> **Task instructions**: List every line below that contains the word "dimensions", copying each one in full.

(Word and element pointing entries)

_ _ _ _ _ _ _

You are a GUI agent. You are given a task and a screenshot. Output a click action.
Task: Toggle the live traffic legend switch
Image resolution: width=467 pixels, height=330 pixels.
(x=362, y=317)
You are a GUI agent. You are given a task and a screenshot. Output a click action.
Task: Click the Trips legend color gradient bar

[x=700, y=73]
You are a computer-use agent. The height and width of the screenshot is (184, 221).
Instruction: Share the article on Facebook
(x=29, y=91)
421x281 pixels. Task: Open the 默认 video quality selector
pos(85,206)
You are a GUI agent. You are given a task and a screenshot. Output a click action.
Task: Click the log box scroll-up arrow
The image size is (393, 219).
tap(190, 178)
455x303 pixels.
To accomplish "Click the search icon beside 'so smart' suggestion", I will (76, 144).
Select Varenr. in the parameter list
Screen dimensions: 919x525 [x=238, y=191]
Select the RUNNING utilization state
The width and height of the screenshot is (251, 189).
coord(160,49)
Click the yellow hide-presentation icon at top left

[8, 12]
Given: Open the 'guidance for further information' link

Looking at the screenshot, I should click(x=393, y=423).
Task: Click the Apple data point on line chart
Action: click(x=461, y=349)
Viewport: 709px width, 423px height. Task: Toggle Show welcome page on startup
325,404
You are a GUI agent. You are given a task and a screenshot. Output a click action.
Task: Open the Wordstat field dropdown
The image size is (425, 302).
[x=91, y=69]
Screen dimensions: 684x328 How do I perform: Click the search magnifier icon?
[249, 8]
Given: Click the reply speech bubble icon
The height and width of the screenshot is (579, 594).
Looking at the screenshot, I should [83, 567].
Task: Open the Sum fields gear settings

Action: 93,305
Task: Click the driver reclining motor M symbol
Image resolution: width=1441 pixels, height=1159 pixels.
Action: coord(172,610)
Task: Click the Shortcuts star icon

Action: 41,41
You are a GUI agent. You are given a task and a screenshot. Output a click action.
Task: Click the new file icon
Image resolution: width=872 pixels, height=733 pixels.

_ _ _ _ _ _ _

> **Complete response**:
Screen dimensions: 919x525 [x=238, y=191]
Screen dimensions: 684x328 How do I perform: Click the search magnifier icon?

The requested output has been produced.